◆ Given text:
-- START --

Last Saturday night, while checking my Facebook page for earth-shattering activity, updates or events that I might have missed in the last twenty-four hours, I connected with my middle-aged cousin, who was in contact with 3 of her other friends while, at the same time, I was in contact with another of mine. She drew my attention to the coincidence and via instant messaging, we wrote comments to each other on what our lives have become. We couldn’t help but notice how many of us were sitting alone at our computers at 10:00 p.m. on a Saturday night, attempting to make contact with the outside world.
Then it occurred to me that I have noticed an outpouring of sentiment on the “empty nest syndrome” this summer by my Facebook friends and it makes me feel supported as I adapt to my life without the kids. One friend “is wondering how many other moms/dads are missing their little girls/boys who have flown off to university?” and another says, “That old needlepoint sampler I did years ago about giving them “roots and wings” is mocking me today” and “I have never been happier that text messaging exists.”

-- END --

◆ Supplied material:
-- START --

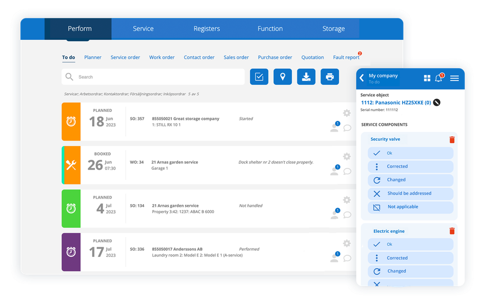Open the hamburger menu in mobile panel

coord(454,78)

-- END --
-- START --

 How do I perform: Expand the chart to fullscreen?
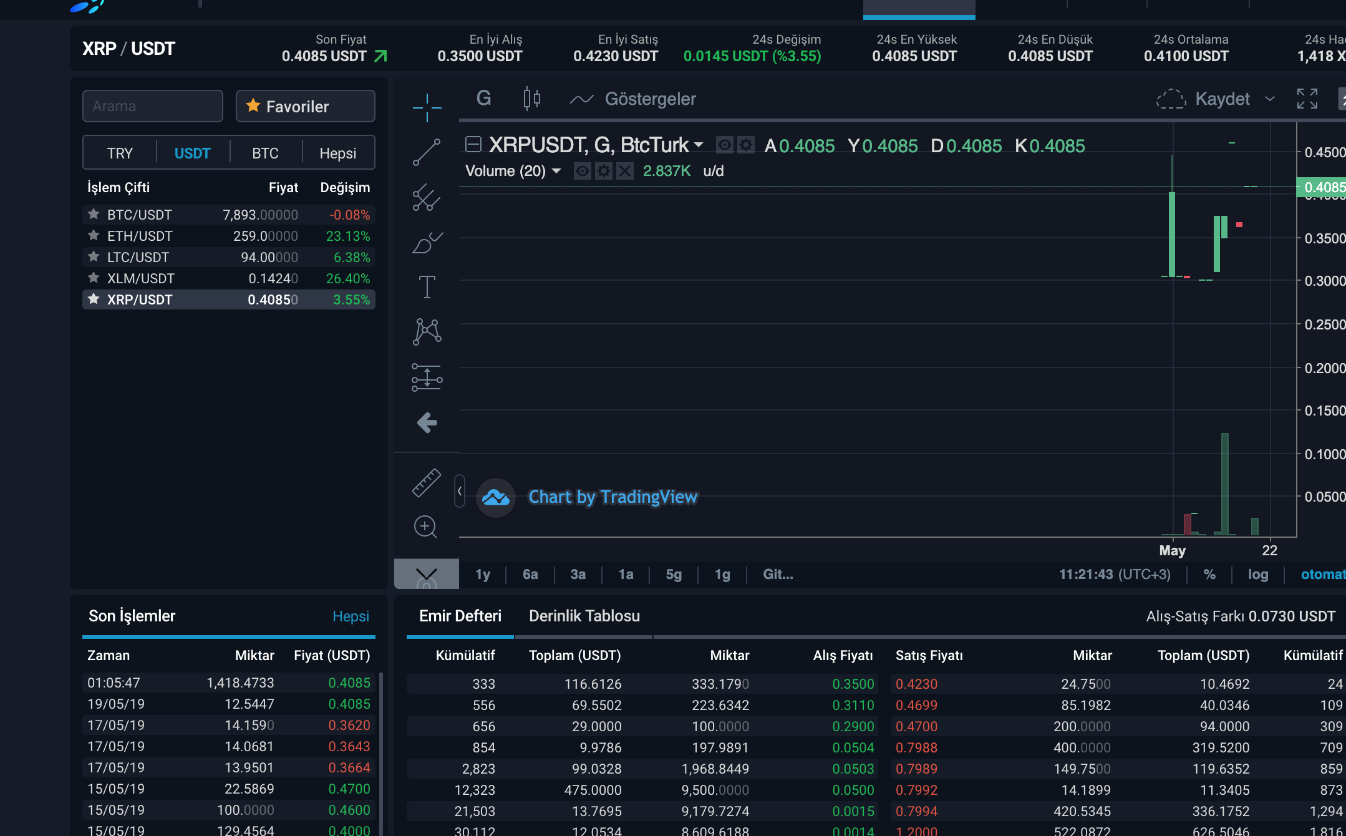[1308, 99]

-- END --

◆ Required work:
A) In the empty-nest text, what gives the writer a feeling of support while adjusting to life without the kids? Answer in one to three sentences.
B) Reproduce the stretch of the empty-nest text from "Last Saturday night, while" through "the outside world.".

◆ Outputs in order:
A) The writer's Facebook friends have posted a flood of sentiment this summer about "empty nest syndrome." Seeing those posts makes the writer feel supported.

B)
Last Saturday night, while checking my Facebook page for earth-shattering activity, updates or events that I might have missed in the last twenty-four hours, I connected with my middle-aged cousin, who was in contact with 3 of her other friends while, at the same time, I was in contact with another of mine. She drew my attention to the coincidence and via instant messaging, we wrote comments to each other on what our lives have become. We couldn’t help but notice how many of us were sitting alone at our computers at 10:00 p.m. on a Saturday night, attempting to make contact with the outside world.